Task to carry out >>
Copy out the rows below unchanged, from the first one through the line containing "click(x=782, y=315)". Include that line and stop there.

Listed entries >>
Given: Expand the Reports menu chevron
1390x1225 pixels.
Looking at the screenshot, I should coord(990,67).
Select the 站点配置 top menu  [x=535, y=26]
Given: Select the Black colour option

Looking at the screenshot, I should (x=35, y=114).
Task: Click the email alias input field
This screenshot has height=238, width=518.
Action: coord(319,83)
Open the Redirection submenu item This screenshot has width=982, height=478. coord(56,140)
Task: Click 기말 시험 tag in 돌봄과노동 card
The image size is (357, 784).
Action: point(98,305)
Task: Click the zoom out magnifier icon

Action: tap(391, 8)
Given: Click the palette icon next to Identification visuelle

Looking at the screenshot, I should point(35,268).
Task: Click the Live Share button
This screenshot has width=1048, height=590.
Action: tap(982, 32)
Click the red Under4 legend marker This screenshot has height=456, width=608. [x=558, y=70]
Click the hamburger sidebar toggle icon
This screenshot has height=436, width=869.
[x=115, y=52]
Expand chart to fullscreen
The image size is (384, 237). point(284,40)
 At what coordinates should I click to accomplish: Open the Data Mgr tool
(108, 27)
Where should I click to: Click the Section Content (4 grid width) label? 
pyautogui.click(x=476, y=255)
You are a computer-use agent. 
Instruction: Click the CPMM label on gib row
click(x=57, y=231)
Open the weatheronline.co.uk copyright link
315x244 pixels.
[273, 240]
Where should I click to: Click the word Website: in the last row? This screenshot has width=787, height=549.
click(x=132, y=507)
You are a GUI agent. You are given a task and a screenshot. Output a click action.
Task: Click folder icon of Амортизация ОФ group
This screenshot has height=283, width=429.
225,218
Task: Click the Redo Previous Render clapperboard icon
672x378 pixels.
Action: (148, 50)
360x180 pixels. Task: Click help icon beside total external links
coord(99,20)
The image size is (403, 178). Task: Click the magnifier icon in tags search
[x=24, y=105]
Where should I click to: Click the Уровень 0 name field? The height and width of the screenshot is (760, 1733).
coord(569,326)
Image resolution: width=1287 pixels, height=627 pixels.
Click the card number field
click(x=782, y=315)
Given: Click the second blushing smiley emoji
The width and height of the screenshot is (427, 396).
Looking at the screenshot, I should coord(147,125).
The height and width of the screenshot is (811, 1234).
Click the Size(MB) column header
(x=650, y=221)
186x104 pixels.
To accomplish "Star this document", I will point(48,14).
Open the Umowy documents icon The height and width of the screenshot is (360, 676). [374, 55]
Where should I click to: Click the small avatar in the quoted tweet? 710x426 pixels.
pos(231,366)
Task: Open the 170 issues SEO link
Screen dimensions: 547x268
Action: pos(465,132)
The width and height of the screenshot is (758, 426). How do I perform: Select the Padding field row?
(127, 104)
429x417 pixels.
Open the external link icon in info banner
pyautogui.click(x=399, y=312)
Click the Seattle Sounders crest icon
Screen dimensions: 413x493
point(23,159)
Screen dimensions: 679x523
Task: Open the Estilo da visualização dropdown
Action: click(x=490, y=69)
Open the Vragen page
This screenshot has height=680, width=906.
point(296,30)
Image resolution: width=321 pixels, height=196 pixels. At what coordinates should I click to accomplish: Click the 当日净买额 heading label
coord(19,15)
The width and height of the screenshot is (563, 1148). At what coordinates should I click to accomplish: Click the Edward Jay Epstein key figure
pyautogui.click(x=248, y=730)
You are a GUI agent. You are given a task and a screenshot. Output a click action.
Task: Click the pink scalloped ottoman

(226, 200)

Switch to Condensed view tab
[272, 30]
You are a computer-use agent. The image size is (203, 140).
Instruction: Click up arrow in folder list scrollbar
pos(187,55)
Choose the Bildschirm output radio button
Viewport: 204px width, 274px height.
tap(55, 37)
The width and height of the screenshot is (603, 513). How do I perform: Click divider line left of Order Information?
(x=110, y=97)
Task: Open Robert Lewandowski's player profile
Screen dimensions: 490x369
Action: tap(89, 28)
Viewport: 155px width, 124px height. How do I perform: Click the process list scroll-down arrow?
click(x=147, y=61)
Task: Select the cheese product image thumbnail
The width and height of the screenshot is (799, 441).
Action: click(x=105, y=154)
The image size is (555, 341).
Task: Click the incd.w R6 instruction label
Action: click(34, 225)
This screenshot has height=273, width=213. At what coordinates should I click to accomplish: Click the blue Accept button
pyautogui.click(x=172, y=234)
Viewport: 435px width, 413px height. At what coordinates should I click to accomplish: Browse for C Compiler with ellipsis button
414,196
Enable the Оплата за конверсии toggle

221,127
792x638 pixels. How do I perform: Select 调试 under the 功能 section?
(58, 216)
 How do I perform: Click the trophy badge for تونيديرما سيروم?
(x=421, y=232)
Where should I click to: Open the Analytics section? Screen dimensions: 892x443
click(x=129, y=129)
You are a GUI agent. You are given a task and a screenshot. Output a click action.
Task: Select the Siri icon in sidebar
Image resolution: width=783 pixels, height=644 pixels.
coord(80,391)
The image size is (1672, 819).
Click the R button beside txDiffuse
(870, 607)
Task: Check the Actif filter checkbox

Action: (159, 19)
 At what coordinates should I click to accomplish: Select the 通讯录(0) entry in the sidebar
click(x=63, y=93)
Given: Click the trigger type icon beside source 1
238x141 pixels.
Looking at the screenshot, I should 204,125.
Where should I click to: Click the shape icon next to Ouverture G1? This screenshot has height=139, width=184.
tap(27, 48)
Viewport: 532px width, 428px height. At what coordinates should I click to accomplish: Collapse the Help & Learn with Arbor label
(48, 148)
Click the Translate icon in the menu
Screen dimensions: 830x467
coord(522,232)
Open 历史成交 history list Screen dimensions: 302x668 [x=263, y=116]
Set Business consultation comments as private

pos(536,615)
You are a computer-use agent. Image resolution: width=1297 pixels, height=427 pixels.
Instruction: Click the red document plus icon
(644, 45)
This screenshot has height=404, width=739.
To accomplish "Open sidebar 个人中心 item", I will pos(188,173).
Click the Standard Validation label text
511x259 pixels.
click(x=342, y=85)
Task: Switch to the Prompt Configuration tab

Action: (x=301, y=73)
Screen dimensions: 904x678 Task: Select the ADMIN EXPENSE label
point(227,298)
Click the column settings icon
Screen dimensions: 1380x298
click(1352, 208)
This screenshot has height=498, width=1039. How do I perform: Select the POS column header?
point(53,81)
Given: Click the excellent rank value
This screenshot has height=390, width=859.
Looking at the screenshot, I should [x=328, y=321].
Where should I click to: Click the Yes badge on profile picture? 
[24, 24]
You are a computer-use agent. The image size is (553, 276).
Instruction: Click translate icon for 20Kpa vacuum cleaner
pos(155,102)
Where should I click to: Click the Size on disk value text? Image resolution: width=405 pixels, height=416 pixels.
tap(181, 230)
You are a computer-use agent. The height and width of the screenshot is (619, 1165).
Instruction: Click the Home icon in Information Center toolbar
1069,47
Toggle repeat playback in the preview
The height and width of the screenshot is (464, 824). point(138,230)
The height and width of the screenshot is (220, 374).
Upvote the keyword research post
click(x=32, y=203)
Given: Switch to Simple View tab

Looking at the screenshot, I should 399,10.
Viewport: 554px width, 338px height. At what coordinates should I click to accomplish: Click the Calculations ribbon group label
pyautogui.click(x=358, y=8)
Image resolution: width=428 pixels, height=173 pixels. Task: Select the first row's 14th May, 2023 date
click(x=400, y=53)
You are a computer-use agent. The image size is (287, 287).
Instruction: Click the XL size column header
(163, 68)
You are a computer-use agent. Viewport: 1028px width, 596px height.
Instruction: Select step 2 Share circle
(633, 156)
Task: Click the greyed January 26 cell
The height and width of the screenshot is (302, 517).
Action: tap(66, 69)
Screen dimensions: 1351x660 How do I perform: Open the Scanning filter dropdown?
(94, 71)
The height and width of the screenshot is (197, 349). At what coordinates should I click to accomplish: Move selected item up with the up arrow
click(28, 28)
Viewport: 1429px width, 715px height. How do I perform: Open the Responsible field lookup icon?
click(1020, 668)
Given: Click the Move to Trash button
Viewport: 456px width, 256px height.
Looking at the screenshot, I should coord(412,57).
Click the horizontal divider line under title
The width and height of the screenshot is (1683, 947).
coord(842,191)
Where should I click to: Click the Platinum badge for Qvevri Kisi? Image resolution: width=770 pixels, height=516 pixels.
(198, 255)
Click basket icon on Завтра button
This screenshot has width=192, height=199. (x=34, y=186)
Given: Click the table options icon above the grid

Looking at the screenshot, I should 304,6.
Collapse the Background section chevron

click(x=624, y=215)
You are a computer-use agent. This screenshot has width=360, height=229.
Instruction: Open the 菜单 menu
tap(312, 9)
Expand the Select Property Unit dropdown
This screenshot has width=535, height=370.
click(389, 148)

Answer to the problem >>
Given: Expand the Reports menu chevron
1390x1225 pixels.
Looking at the screenshot, I should coord(990,67).
Select the 站点配置 top menu  [x=535, y=26]
Given: Select the Black colour option

Looking at the screenshot, I should (x=35, y=114).
Task: Click the email alias input field
This screenshot has height=238, width=518.
Action: coord(319,83)
Open the Redirection submenu item This screenshot has width=982, height=478. coord(56,140)
Task: Click 기말 시험 tag in 돌봄과노동 card
The image size is (357, 784).
Action: point(98,305)
Task: Click the zoom out magnifier icon

Action: tap(391, 8)
Given: Click the palette icon next to Identification visuelle

Looking at the screenshot, I should point(35,268).
Task: Click the Live Share button
This screenshot has width=1048, height=590.
Action: tap(982, 32)
Click the red Under4 legend marker This screenshot has height=456, width=608. [x=558, y=70]
Click the hamburger sidebar toggle icon
This screenshot has height=436, width=869.
[x=115, y=52]
Expand chart to fullscreen
The image size is (384, 237). point(284,40)
 At what coordinates should I click to accomplish: Open the Data Mgr tool
(108, 27)
Where should I click to: Click the Section Content (4 grid width) label? 
pyautogui.click(x=476, y=255)
You are a computer-use agent. 
Instruction: Click the CPMM label on gib row
click(x=57, y=231)
Open the weatheronline.co.uk copyright link
315x244 pixels.
[273, 240]
Where should I click to: Click the word Website: in the last row? This screenshot has width=787, height=549.
click(x=132, y=507)
You are a GUI agent. You are given a task and a screenshot. Output a click action.
Task: Click folder icon of Амортизация ОФ group
This screenshot has height=283, width=429.
225,218
Task: Click the Redo Previous Render clapperboard icon
672x378 pixels.
Action: (148, 50)
360x180 pixels. Task: Click help icon beside total external links
coord(99,20)
The image size is (403, 178). Task: Click the magnifier icon in tags search
[x=24, y=105]
Where should I click to: Click the Уровень 0 name field? The height and width of the screenshot is (760, 1733).
coord(569,326)
Image resolution: width=1287 pixels, height=627 pixels.
Click the card number field
click(x=782, y=315)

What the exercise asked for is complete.